Anesh scooped his papers closer to his chest like a dragon with a pile of gold.  “Stay away from my math.  And no, I can’t, because I have stuff to do at home.  School stuff, and Order stuff, and there just isn’t enough time.  The extra eight hours here is nice, and quiet.”

“There’s three of you now, isn’t there?  How much stuff do you…”  James trailed off, and considered who he was talking to.  “Yeah, okay, nevermind.”  He smiled, realizing how often he was saying that lately.  “Alright.  Well, I’m gonna go touch base with everyone.  Oh!  That reminds me!”

“Yeah?”

James cleared his throat.  “Um… there’s a cat in the basement of the Lair.  Probably.  If the telepad hit on target.”  He met Anesh’s incredulous stare a bit sheepishly.  “It might be angry?  Or maybe unconscious.”

“James…”

“I’m thinking of trying to make friends with it, and riding it up to the front door of that mystery address that Curious gave us.”  He continued.

“James.”

“That’s actually another warning.  I am one hundred percent sure that we need to at least try to open a dialogue with them.  I wanna do that next week.  After we have the camracondas out.”

“James.”

“And I’m pretty sure you know, but this is also me touching base on the camraconda thing…”

“James!”

“Yeah?”

Anesh let out a noise that was half sigh, half growl, rubbing at his forehead.  “Thank you for the warnings.”  He said, in a strained voice.  “Please stop giving me warnings and let me do my math.”

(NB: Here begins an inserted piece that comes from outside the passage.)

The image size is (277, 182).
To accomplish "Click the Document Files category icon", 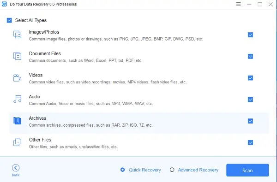I will (x=18, y=56).
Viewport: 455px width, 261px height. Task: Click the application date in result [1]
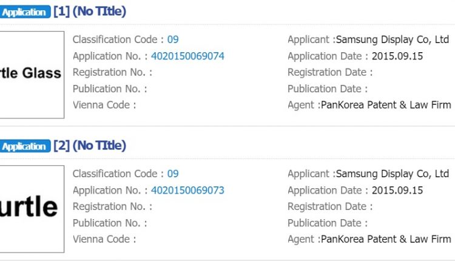tap(397, 56)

“Kay!”  James injected as much cheer as he could into the word.  It was kind of a lot, and his genuine smile and the loving shoulder rub he gave to Anesh as he walked by on the way out was enough to make the other boy smile.  “We’re gonna get pancakes after we’re done here, too.”  He said, giving Anesh a peck on the cheek before striding away, off to the ground floor to be seen and help out.

“Oh, um… one other thing.”  Anesh stopped him when he was just starting to walk down the ramp.

“Yeah?”  James called back.

Anesh put every iota of his effort into saying the next sentence with a straight face.

“Can you bring me a new shirt?  Mine exploded.”